### Problem requirements
What lines of the data below hold the string "computer"? Copy each one out.

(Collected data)
.....
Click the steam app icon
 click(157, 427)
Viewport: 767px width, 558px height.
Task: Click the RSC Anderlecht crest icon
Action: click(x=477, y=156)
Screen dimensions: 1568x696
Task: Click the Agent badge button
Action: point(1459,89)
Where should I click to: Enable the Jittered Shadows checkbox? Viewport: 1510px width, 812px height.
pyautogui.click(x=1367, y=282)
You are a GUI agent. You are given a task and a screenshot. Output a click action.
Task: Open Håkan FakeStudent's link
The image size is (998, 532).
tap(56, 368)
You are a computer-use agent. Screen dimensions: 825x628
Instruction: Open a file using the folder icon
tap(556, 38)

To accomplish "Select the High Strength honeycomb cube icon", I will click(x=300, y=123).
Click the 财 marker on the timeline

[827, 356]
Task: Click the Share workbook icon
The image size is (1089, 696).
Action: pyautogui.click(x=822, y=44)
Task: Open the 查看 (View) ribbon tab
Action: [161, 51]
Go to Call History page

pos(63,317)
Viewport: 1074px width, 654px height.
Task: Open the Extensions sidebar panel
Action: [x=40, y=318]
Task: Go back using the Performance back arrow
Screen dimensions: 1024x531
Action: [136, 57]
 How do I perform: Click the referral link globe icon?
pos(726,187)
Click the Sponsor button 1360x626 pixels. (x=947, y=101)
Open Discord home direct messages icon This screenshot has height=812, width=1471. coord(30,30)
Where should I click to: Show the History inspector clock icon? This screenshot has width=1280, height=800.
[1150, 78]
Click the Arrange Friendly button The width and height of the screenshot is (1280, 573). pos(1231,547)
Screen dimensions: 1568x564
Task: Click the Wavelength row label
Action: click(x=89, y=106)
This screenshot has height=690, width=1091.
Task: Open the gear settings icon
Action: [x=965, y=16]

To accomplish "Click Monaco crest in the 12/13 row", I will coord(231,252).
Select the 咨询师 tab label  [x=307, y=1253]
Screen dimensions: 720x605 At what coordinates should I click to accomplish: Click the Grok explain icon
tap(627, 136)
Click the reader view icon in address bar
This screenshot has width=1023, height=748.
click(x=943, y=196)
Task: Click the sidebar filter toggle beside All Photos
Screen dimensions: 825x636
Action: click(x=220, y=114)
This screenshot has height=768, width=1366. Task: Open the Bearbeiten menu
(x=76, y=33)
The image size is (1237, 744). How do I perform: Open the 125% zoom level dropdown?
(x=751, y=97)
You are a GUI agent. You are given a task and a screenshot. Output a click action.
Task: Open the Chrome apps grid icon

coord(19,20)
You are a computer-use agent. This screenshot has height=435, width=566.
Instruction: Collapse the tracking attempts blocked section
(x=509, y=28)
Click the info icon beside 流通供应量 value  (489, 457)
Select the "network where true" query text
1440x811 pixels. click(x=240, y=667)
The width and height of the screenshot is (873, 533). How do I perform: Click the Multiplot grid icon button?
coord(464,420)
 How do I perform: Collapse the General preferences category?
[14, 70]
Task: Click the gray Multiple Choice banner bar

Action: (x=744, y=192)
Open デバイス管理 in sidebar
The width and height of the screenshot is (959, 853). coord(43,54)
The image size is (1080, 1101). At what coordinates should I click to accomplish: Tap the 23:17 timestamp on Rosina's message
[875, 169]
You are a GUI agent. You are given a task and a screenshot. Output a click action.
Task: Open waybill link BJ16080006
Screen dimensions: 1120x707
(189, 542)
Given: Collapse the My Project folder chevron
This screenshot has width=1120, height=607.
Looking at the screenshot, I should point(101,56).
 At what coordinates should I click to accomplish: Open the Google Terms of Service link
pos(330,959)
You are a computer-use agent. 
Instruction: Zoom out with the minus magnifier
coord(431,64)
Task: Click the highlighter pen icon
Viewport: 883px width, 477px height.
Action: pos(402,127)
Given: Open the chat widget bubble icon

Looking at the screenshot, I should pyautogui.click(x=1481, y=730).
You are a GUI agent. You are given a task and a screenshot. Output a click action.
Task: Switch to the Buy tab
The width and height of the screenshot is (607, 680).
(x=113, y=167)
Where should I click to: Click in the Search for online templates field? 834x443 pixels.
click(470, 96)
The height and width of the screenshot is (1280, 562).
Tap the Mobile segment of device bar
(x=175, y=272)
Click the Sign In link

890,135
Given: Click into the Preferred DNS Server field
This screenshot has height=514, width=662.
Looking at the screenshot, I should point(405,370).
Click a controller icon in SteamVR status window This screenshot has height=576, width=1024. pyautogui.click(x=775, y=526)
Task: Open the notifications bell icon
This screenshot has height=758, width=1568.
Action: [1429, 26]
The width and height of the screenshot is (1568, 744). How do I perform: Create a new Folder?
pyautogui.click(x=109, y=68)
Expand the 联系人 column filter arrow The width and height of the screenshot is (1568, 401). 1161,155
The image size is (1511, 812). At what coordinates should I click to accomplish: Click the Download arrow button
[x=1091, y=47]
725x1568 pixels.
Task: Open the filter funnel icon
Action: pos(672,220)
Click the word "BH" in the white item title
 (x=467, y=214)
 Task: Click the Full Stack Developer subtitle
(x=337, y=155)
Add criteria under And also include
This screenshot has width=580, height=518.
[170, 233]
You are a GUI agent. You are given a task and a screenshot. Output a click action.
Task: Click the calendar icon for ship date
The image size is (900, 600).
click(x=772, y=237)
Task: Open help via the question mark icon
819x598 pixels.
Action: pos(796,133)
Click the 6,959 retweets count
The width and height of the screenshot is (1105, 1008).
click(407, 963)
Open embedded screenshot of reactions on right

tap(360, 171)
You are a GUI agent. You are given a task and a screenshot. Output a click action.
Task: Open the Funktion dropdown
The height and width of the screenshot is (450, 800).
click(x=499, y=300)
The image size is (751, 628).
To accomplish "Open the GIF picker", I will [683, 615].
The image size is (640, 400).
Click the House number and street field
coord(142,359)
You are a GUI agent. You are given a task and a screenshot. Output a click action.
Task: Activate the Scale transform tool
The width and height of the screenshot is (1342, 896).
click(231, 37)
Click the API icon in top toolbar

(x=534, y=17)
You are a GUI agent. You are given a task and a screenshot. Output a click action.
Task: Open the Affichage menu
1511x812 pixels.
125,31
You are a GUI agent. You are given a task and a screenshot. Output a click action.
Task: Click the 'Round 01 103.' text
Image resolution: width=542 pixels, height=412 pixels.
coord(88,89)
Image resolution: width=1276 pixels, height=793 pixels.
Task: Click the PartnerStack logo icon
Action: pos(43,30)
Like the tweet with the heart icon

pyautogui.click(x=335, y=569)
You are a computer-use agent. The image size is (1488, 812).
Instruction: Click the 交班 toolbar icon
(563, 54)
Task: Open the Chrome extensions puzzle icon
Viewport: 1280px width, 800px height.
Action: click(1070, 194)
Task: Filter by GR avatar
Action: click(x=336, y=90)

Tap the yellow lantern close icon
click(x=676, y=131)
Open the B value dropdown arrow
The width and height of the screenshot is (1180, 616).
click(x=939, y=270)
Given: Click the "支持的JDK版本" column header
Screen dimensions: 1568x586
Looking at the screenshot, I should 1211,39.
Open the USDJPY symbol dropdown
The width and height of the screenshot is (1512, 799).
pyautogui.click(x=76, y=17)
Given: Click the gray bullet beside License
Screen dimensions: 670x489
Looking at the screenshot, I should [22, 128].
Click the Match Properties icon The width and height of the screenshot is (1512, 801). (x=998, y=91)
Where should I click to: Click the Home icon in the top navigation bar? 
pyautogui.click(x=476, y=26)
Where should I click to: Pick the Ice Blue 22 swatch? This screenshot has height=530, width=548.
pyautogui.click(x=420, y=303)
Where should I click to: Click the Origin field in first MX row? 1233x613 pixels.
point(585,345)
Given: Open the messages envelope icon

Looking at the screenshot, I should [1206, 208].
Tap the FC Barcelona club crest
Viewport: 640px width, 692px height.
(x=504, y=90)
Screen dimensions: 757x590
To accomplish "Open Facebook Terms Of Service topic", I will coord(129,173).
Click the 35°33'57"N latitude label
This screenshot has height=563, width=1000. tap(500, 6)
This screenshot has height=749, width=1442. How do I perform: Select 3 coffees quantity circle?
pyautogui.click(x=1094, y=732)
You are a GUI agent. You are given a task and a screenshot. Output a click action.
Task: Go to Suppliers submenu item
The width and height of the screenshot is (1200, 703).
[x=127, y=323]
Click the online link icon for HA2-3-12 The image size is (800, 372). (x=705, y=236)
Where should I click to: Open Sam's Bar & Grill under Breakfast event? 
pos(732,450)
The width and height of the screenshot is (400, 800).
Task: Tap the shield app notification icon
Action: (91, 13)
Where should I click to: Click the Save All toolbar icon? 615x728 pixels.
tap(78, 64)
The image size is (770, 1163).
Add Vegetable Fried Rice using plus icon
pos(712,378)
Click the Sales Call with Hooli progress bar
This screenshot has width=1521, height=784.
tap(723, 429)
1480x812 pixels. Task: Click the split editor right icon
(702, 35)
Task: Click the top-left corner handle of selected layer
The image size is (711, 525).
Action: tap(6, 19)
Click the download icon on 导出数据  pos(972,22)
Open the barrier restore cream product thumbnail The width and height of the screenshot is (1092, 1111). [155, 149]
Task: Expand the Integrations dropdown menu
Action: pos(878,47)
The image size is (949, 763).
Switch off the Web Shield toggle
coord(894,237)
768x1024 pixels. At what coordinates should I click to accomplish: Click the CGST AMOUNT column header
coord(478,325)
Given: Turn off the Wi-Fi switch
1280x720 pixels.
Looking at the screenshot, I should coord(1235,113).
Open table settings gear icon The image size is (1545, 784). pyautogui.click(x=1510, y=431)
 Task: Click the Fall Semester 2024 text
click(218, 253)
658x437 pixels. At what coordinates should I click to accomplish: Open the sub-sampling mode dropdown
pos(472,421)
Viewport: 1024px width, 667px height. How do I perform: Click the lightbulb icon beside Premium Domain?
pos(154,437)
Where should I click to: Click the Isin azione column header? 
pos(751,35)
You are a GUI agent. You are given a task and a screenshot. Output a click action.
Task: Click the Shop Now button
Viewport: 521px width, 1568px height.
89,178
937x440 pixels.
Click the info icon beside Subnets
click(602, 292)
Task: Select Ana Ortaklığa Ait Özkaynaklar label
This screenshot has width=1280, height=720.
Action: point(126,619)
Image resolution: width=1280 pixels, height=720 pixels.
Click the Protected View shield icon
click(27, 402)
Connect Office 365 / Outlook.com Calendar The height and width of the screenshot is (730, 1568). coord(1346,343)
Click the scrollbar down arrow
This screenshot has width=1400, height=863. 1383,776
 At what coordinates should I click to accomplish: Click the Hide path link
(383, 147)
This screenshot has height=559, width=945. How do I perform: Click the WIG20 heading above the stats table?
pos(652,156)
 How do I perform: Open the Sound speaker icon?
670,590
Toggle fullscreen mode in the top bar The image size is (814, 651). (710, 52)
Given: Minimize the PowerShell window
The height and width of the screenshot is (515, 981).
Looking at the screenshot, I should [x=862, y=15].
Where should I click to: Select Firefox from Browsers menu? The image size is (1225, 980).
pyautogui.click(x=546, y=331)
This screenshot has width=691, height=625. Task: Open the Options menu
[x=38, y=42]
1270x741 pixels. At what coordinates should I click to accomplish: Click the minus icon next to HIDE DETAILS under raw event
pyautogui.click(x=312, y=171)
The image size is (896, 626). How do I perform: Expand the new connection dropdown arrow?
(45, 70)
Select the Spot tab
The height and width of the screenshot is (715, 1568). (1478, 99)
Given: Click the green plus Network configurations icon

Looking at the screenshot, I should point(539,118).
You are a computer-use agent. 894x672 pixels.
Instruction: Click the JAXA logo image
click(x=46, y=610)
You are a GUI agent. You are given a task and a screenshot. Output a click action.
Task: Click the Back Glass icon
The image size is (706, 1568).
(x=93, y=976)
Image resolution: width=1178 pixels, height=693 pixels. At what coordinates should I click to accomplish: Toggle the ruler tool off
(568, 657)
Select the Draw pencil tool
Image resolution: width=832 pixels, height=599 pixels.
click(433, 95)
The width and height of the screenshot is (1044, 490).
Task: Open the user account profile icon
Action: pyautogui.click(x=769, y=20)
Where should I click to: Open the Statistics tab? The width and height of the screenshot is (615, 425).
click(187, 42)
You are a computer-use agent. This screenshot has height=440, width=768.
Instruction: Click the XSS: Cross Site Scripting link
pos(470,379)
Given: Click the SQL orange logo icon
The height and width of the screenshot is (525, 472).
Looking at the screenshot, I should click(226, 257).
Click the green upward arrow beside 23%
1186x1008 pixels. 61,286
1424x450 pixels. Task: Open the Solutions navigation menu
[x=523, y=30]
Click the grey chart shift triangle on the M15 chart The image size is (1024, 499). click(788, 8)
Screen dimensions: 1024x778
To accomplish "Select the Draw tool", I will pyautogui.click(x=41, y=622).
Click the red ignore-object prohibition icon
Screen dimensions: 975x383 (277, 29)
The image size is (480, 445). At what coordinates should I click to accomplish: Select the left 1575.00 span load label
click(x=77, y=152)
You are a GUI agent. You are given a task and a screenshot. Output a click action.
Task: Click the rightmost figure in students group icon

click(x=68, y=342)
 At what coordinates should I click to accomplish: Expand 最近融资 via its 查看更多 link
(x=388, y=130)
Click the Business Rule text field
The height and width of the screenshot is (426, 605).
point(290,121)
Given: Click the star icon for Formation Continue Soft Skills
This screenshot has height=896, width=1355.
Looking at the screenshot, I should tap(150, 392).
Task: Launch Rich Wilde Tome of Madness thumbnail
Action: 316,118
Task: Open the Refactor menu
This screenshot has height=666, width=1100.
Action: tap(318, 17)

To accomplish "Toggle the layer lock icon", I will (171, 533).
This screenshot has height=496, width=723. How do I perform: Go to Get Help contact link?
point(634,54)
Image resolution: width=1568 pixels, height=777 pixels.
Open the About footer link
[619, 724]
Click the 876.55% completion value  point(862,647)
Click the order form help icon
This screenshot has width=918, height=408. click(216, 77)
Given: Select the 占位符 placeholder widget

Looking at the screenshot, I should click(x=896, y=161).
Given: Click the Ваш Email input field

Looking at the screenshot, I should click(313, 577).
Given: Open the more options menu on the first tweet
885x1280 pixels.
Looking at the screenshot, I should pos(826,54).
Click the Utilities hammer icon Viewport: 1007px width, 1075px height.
.....
### Reply to the exercise
You are a computer-use agent. Screen dimensions: 825x628
You are a computer-use agent. This screenshot has height=435, width=566.
You are a computer-use agent. 
You are a computer-use agent. The image size is (1488, 812).
You are a computer-use agent. 894x672 pixels.
You are a computer-use agent. This screenshot has height=440, width=768.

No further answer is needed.